■ 提取文本 ■
--------
DataFrame and read data

julia

Published

February 19, 2023

数据框的生成

using DataFrames
da0 = DataFrame(
    name=["张三", "李四", "王五", "赵六"],
    age=[33, 42, missing, 51],
    sex=["M", "F", "M", "M"])
da1 = copy(da0)

	name	age	sex
	String	Int64?	String
1	张三	33	M
2	李四	42	F
3	王五	missing	M
4	赵六	51	M

其中使用了copy，生成了da0的副本。数据框属于一个可变数据类型（mutable type），若直接接受da0赋值给一个变量da1，则这两个变量实际上指向一个数据框，改变其中一个会同时改变两个。

da0 = DataFrame(
    "name" => ["张三", "李四", "王五", "赵六"],
    "age" => [33, 42, missing, 51],
    "sex" => ["M", "F", "M", "M"])

	name	age	sex
	String	Int64?	String
1	张三	33	M
2	李四	42	F
3	王五	missing	M
4	赵六	51	M

di = Dict(
    "name" => ["张三", "李四", "王五", "赵六"],
    "age" => [33, 42, missing, 51],
    "sex" => ["M", "F", "M", "M"])
--------
■ 数据摘录 ■
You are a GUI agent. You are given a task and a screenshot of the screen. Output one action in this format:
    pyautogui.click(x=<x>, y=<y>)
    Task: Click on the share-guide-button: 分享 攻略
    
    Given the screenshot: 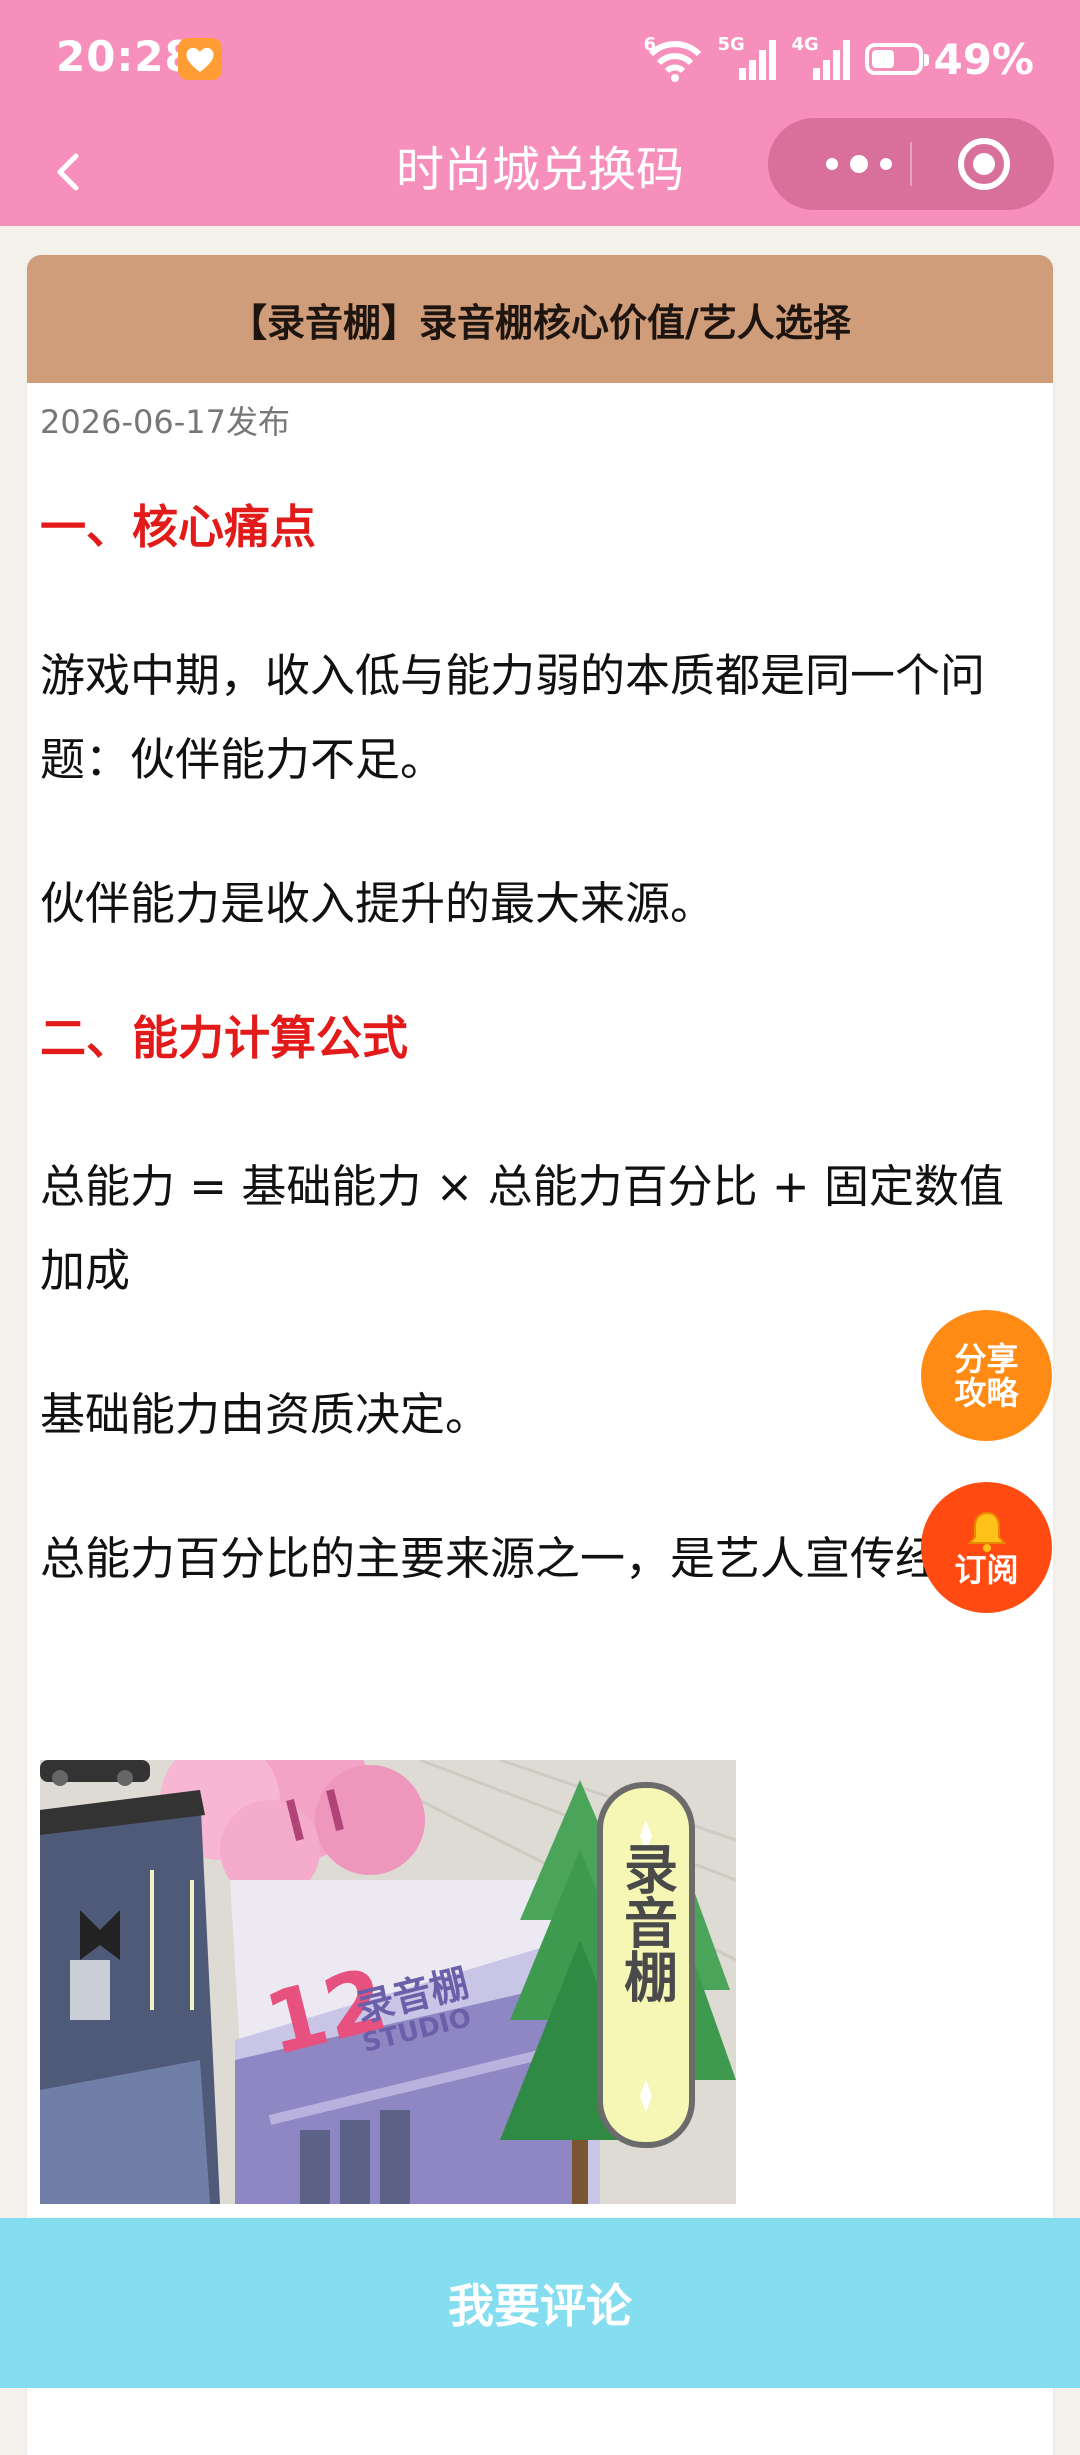 What is the action you would take?
    pyautogui.click(x=986, y=1376)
--------
■ 指定任务 ■
按照这篇介绍Julia数据框的文本，如果不用copy，而是把da0直接赋值给变量da1，会出现什么情况？

■ 本题解答 ■
这两个变量实际上指向同一个数据框，改变其中一个会同时改变两个。